MSc Thesis: Leigjendavandinn - The Tenant Problem in Geothermal Leasing

Christopher Mathews successfully defends his master's thesis


REYKJAVIK, May 23 – Master's candidate of Sustainable Energy Sciences, Christopher Mathews, has just successfully delivered his master's thesis project focusing on the tenant issue surrounding geothermal resource leasing. Throughout his work, Christopher was supervised both by Dr. Guðni A. Jóhannesson, the Director-General for the National Energy Authority of Iceland, and Eiríkur Elís Þorláksson, Professor of Law here at Reykjavík University. 

IMG_20170523_140229As Christopher explains, Iceland is heavily reliant on the efficient use of geothermal energy; two-thirds of the nation's current energy needs are met by geothermal resources, and if properly utilized, geothermal energy can power Iceland for centuries to come. However, what is defined as proper utilization is subjective and varies from stakeholder to stakeholder.

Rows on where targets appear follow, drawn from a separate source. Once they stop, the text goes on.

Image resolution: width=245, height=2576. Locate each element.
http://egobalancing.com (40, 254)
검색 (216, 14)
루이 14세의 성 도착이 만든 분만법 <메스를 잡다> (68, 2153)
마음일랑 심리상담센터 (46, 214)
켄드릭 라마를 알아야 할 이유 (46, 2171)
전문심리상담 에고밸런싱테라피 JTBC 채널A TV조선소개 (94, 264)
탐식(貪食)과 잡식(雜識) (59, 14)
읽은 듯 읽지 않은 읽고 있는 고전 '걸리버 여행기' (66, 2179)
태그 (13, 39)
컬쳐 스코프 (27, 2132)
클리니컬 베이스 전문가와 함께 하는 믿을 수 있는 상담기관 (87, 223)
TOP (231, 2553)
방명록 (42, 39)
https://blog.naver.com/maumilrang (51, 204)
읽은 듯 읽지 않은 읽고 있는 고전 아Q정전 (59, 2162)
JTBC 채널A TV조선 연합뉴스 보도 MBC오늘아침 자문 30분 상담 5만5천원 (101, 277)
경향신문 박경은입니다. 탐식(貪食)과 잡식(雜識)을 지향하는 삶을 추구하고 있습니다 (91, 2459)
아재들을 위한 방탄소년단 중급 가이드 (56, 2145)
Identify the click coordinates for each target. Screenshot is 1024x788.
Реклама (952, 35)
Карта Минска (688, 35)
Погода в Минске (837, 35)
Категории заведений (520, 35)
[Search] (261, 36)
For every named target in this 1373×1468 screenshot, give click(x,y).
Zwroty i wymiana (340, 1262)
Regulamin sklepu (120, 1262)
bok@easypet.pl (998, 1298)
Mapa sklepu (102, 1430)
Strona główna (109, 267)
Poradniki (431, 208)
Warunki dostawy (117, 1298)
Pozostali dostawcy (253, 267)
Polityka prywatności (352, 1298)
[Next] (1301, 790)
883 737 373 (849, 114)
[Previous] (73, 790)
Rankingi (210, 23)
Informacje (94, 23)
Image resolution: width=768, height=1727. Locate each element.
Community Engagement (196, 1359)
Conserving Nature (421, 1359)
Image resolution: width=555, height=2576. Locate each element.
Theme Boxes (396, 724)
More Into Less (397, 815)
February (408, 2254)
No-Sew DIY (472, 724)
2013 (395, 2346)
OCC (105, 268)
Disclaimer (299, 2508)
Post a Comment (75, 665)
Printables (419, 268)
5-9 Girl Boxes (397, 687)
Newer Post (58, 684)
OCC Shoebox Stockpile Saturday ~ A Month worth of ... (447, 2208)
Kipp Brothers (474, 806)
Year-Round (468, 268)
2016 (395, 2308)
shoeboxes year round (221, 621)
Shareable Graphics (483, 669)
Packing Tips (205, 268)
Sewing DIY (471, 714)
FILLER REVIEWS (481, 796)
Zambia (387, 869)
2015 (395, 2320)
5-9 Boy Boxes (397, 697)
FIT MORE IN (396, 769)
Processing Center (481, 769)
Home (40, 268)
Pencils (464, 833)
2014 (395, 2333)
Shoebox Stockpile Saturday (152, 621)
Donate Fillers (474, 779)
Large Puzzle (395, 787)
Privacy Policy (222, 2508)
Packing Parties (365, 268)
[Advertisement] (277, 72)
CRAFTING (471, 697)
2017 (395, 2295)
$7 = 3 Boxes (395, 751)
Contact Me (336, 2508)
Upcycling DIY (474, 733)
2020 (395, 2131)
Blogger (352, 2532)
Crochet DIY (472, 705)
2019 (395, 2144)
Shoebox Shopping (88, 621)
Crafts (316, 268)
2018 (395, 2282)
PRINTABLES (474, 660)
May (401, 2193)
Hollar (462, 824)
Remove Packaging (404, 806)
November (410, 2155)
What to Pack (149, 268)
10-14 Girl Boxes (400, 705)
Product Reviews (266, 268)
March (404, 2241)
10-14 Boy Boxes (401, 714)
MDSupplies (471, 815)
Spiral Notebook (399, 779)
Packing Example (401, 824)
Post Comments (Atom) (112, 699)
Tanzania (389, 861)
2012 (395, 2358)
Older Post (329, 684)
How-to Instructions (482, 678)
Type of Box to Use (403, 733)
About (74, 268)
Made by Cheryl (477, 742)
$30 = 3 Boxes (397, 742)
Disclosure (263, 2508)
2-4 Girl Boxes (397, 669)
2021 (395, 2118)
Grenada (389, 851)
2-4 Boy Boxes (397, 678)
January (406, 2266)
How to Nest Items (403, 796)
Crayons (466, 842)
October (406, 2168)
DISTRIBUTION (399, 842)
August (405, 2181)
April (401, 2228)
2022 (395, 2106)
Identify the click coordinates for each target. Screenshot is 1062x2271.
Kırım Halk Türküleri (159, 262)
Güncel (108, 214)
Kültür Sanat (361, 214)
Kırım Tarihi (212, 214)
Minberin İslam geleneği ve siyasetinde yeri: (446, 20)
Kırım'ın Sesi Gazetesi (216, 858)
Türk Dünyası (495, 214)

As such, the division between ownership and control of the resources has caused concern among Icelandic policymakers that private companies with temporary rights to use geothermal resources may focus on short-term exploitation to the detriment of the long-term public interest. This issue is called leigjendavandinn, the tenant problem. Iceland developed a statutory solution for the tenant problem in 2008, however, European authorities contend that the law violates international agreements and have demanded it be changed. Christopher's masters thesis considers these issues by looking into geothermal power and the dispute over Iceland's answer to the tenant problem, and proposes an alternative approach to the problem consistent with both Icelandic and European law. 

Congratulations Christopher on an excellent thesis!